Thursday, 25 June 2015

Copying material for private use: is it legal?

The UK Human Rights Blog reports on the very important copyright/administrative law case,  British Academy of Songwriters, Composers And Authors & Ors, R (On the Application Of) v Secretary of State for Business, Innovation And Skills [2015] EWHC 1723 (Admin) (19 June 2015)*, the work of a court and a judge rarely if ever before engaged on intellectual property issues. Green J held that the government was wrong to create a permitted act of private copying, by the Copyright and Rights in Performance (Personal Copies for Private Use) Regulations 2014 (SI 2014/2361) which inserted new section 28B into the increasingly-unrecognisable Copyright, Designs and Patents Act 1988. The problem lies in the directive that the government has to comply with in doing this, Directive 2001/29, popularly known as the Information Society directive, Art. 5 of which provides (in pertinent part):
    2. Member States may provide for exceptions or limitations for the reproduction right provided for in Article 2 in the following cases:
    (b) in respect of reproductions on any medium made by a natural person for private use and for ends that are neither directly nor indirectly commercial, on condition that the rightholders receive fair compensation which takes account of the application or non-application of technological measures referred to in Article 6 to the work or subject-matter concerned;

    5. The exceptions and limitations provided for in paragraphs 1, 2, 3 and 4 shall only be applied in certain special cases which do not conflict with a normal exploitation of the work or other subject-matter and do not unreasonably prejudice the legitimate interests of the rightholder.
The government took the view that there was no need to provide for any compensation for rights holders, for the simple reason that there was no loss to compensate. The price had been set (and the rightholder remunerated) on the assumption that these private copies would be made. The permitted copying was of a copy which the individual already owned: it was nothing more than format-shifting.

The government had concluded that little or no harm would be caused to the rightholder. The judge took the view that there was not enough evidence for them to reach this conclusion. While he rejected the applicants' other contentions, on this point he found in their favour, and back to the drawing board goes the government.

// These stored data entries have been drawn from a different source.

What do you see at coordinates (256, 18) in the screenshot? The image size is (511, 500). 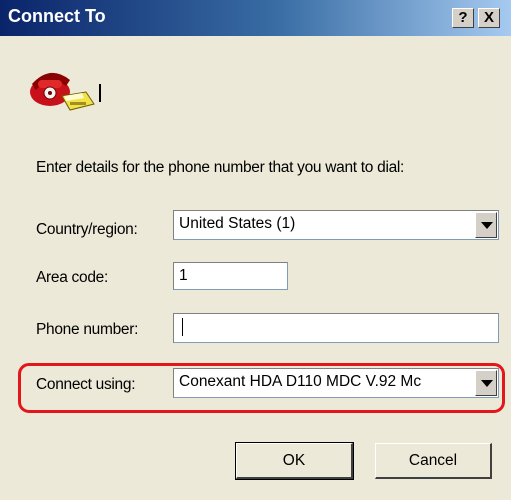 I see `title-bar: Connect To ? X` at bounding box center [256, 18].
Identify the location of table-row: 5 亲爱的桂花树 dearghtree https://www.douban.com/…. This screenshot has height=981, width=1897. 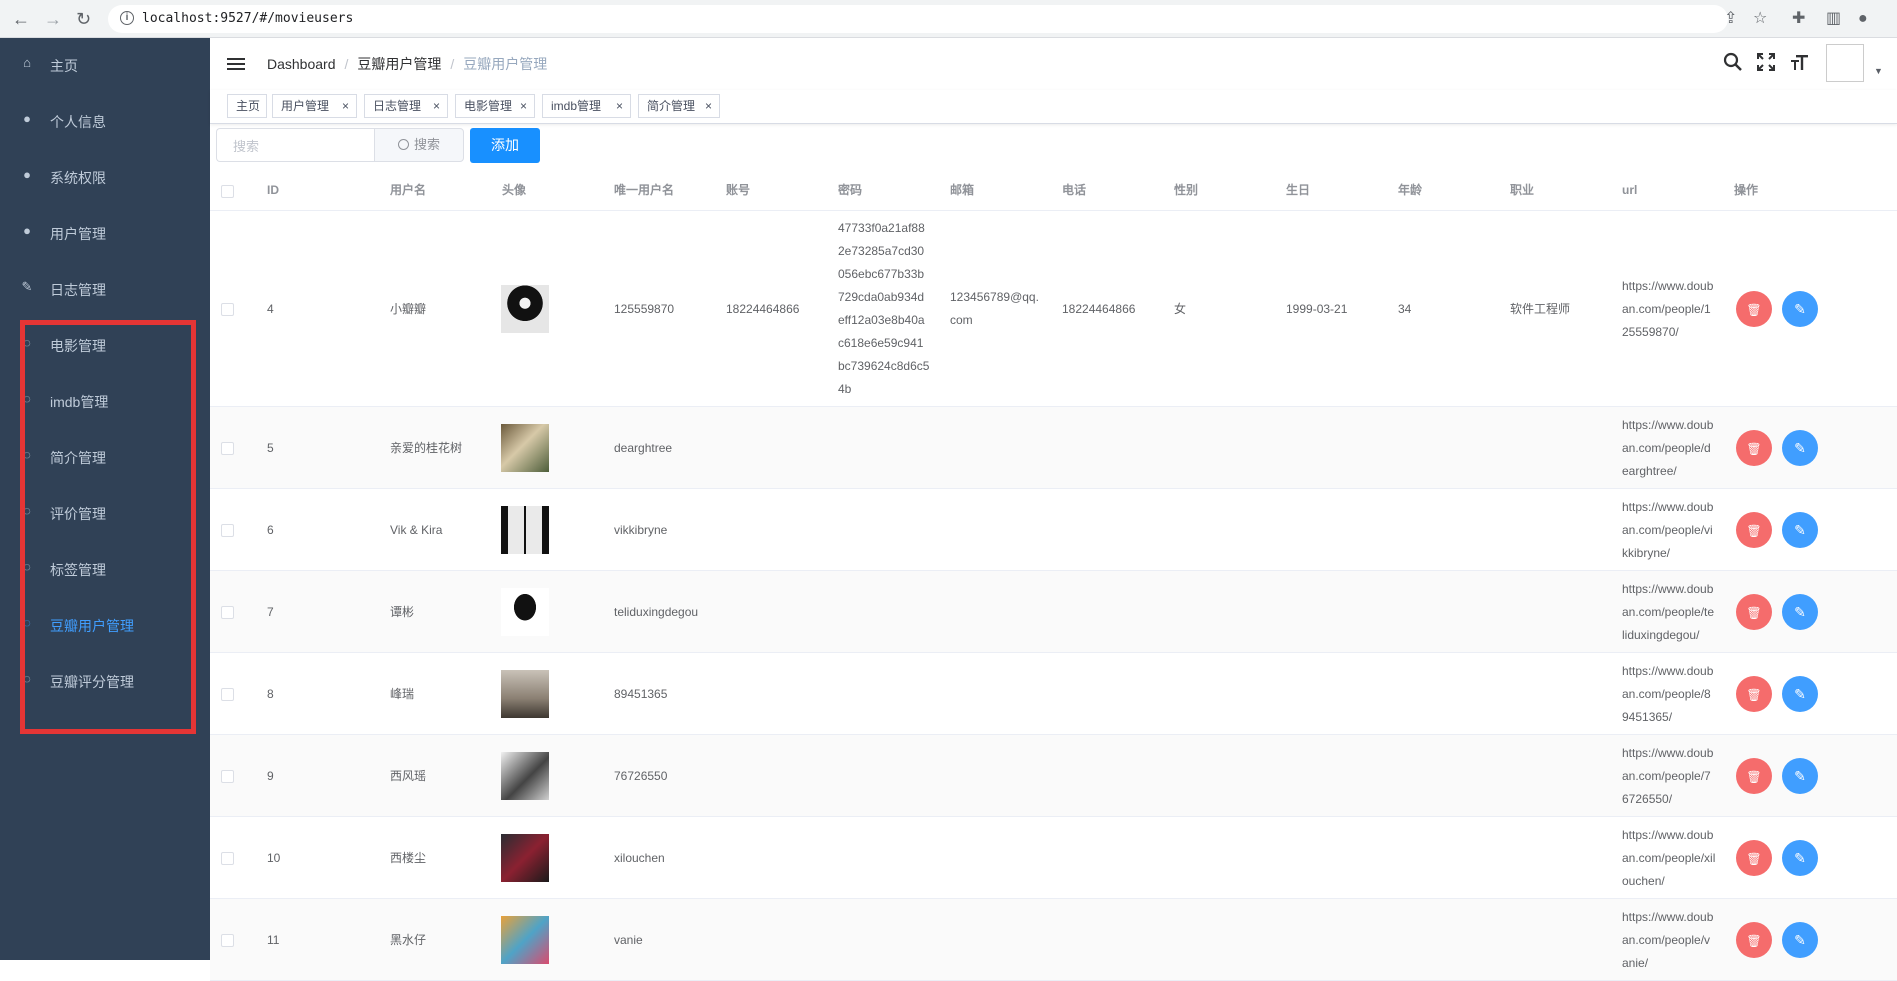
(1054, 448).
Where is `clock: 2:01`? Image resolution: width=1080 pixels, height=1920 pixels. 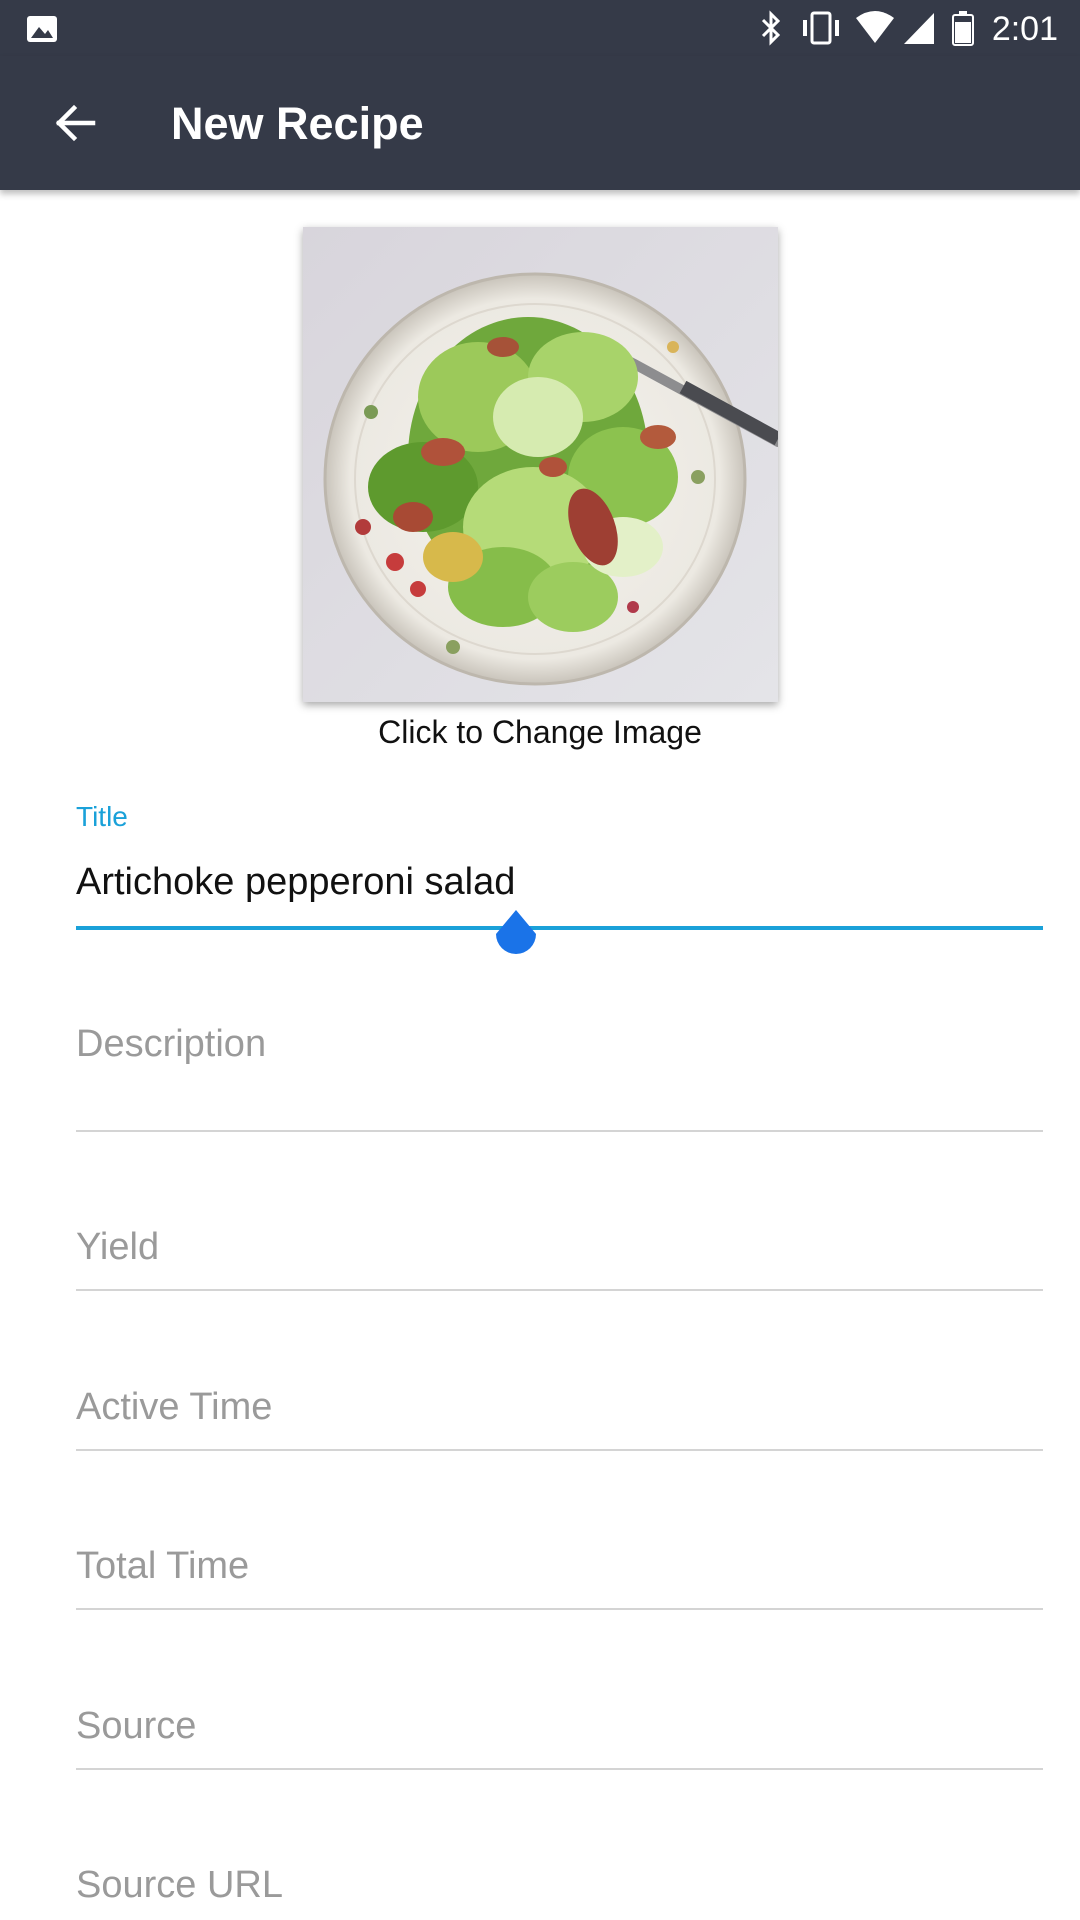 clock: 2:01 is located at coordinates (1024, 29).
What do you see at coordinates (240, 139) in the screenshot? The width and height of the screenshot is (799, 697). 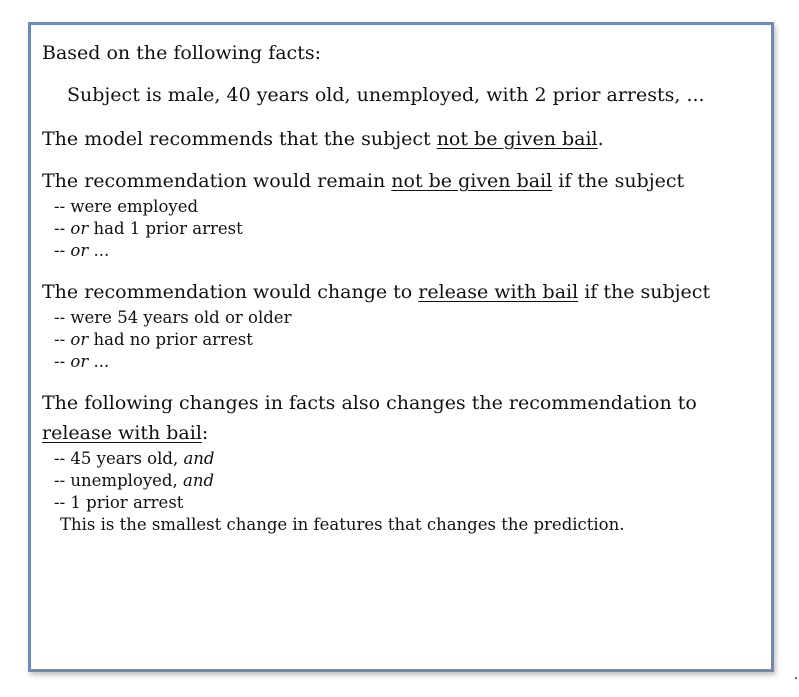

Does this make sense? It seems to be predicated on the "normal exploitation" including selling new formats instead of allowing format-shifting. Of course, once the private copying snowball starts to roll there are sure to be copies being made for friends and family, but that doesn't seem to me to be reason to reject a limited private copying permitted act (or "exception" as the Directive will call it). The fact that such copying might take place is quite outside the scope of the permitted act, and doesn't affect the case for permitting what is permitted. Format-shifting should be a neutral event, and the copyright owner should not be allowed to think that his or her legitimate interests or the normal exploitation of the work extend to format-shifting. No-one in the real world imagines that it does, and the law must acknowledge this.

'via Blog this'
*You may also like to read the summary provided by the ICLR: [2015] WLR(D) 268. In many ways it is preferable to the 318-paragraph, 107-page, blockbuster which is Green J's judgment.